Many business models do not adequately address outcomes and confuse outcomes with outputs. The output of a business model is the products or services that the company delivers, whereas the outcomes are the internal and external consequences of the value chain and outputs of the business model. The changes to the Framework seek to improve adoption of reporting on outcomes and improve the disclosure around it. Outcomes are key as they give the reader a clear idea of the impacts that the company has on its stakeholders and the external environment, and the value that it creates and destroys. Many reports do not explain the impacts well, will overly focus on positive impacts, and do not give evidence to back up their claims around impacts. The changes to the Framework seek to give more evidence-based and balanced disclosures around outcomes. 

In addition to altering the Framework itself, greater adoption of the concepts and ideas within the Integrated Reporting Framework could be achieved if the IIRC gave more guidance on how companies should go about implementing the ideas of the Framework to their company. Integrated reporting requires considerations about sustainability and non-financial value to be integral to decision-making and discussions around strategy, performance and risks. It requires the organisation to have sustainability considered throughout the organisation and for there to be a lack of silos and joined-up thinking. This is quite a tall order for companies to achieve, especially as many companies have limited stakeholder engagement and sustainability strategies. Moving from a company with limited sustainability considerations to one that has integrated thinking will require gradual change over a long period of time. If the IIRC gave more guidance on how they believe that companies could approach this challenge, particularly with a focus on how this should be organised internally, this would improve adoption. 

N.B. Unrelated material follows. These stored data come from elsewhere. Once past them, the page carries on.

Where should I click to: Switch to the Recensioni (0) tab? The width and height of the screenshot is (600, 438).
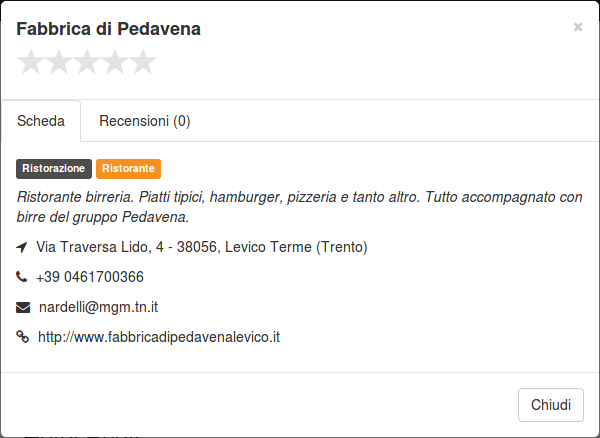[x=145, y=121]
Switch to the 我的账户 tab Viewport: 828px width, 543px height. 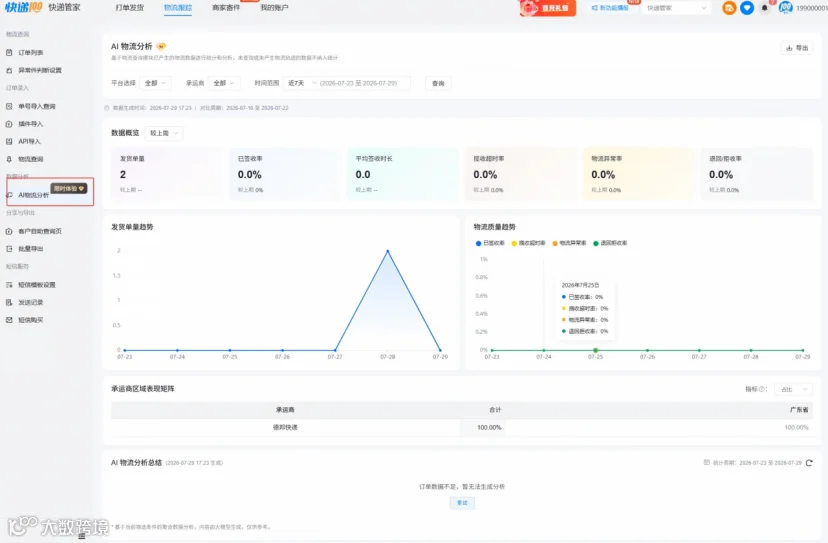click(275, 8)
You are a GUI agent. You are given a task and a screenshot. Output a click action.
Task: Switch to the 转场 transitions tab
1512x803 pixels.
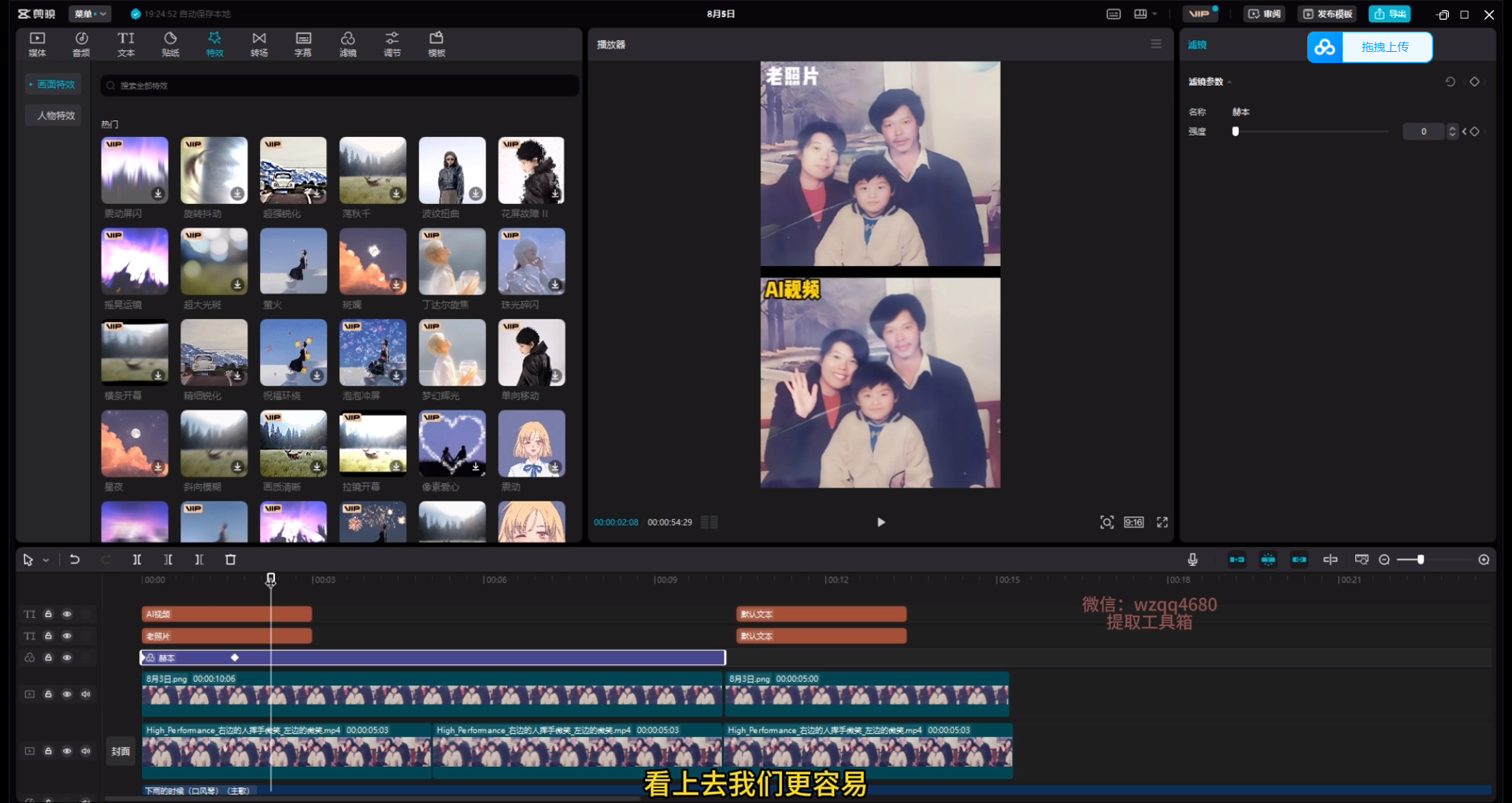pos(259,44)
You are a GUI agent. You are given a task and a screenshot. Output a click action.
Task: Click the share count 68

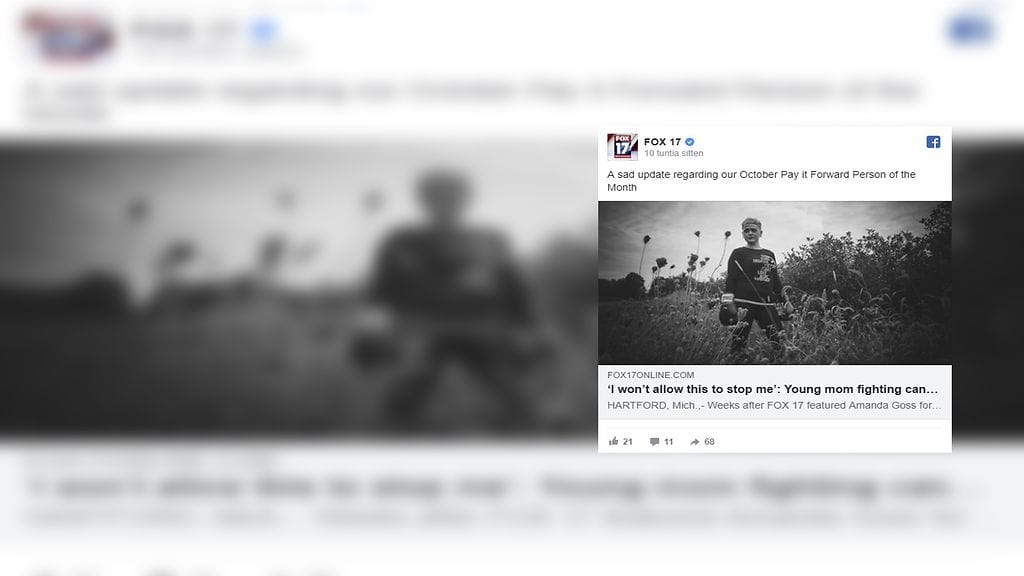709,442
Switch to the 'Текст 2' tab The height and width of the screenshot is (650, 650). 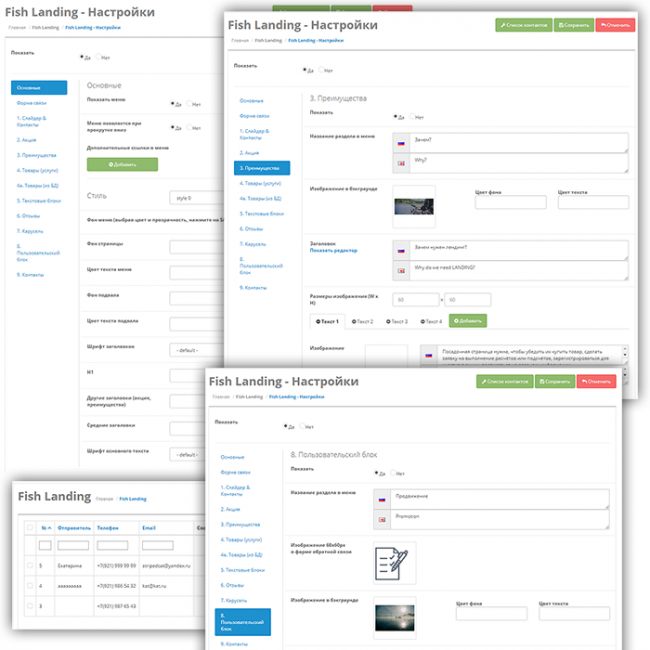361,321
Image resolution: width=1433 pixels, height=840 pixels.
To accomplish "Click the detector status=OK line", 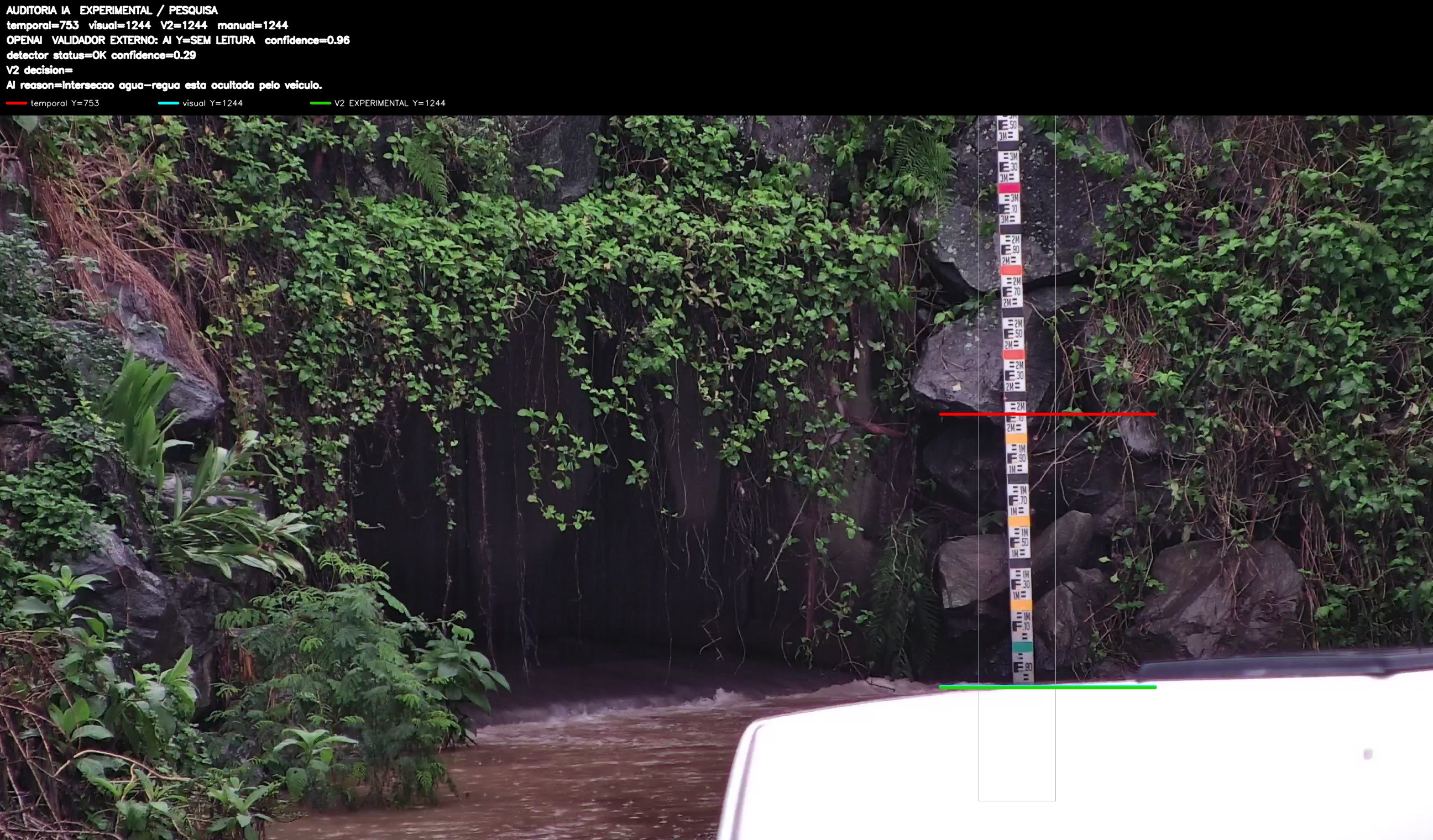I will pos(101,55).
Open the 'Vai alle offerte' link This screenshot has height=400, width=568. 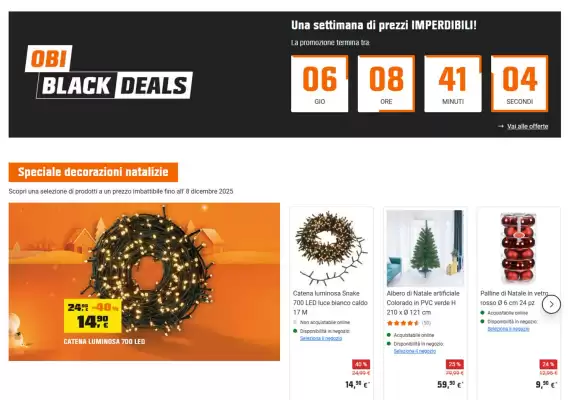(x=527, y=126)
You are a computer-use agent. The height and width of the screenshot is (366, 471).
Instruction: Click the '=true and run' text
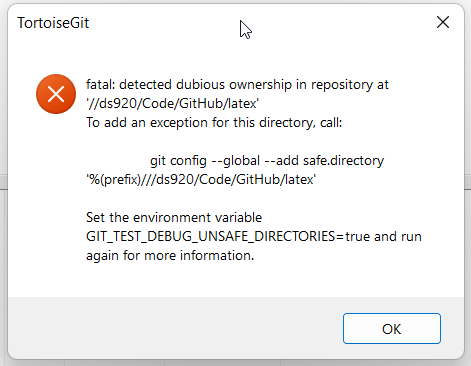[378, 237]
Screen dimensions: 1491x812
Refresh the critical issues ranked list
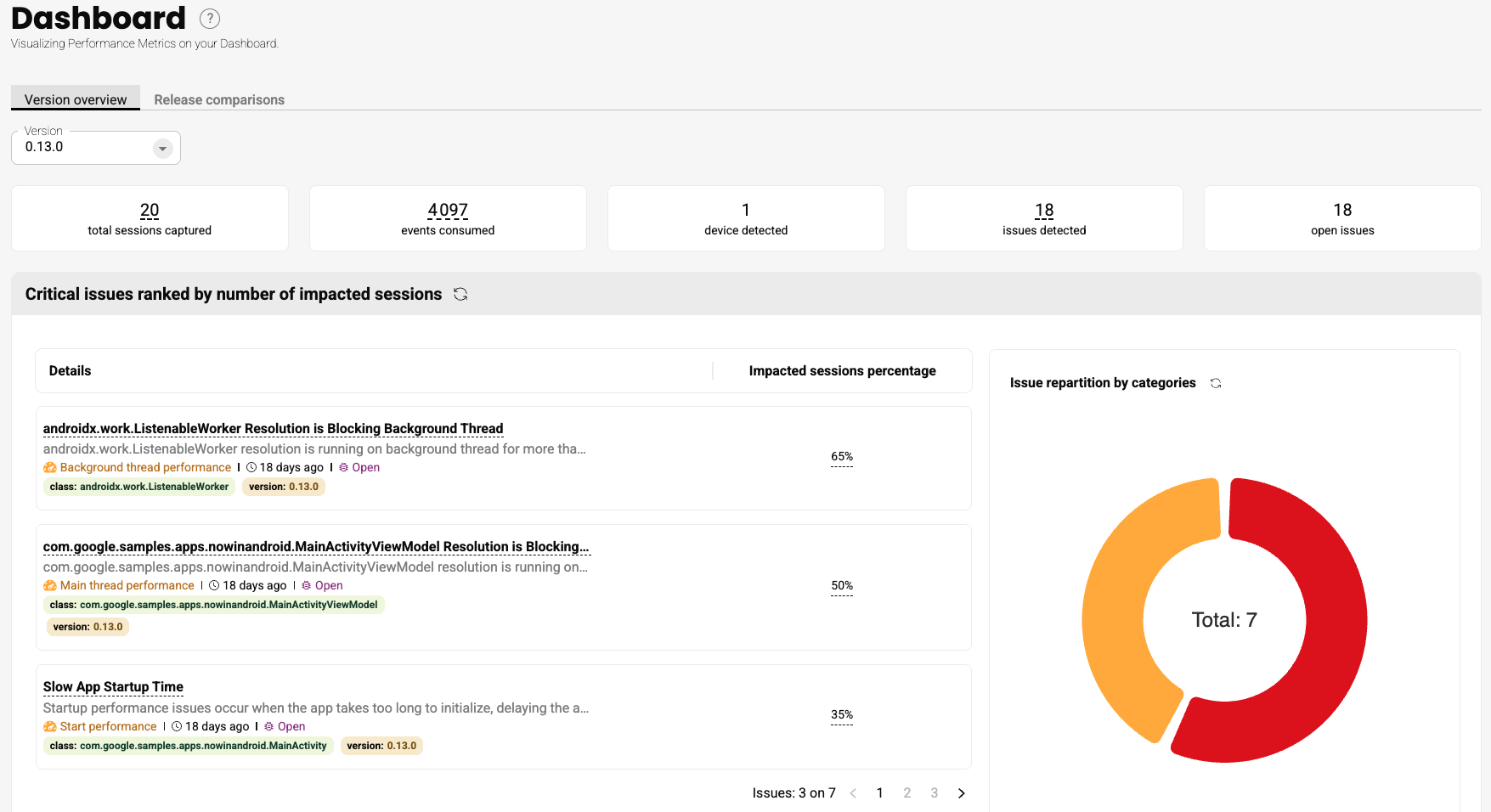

Additionally, it would alleviate the misconception that many people and companies have about integrated reporting, which is that it is solely about reporting. When considering integrated reporting, companies are often not aware that it requires the way the organisation is run to be changed as well as how the company reports. Giving greater emphasis to the process and journey involved in achieving integrated reporting would assist with improving companies' understanding.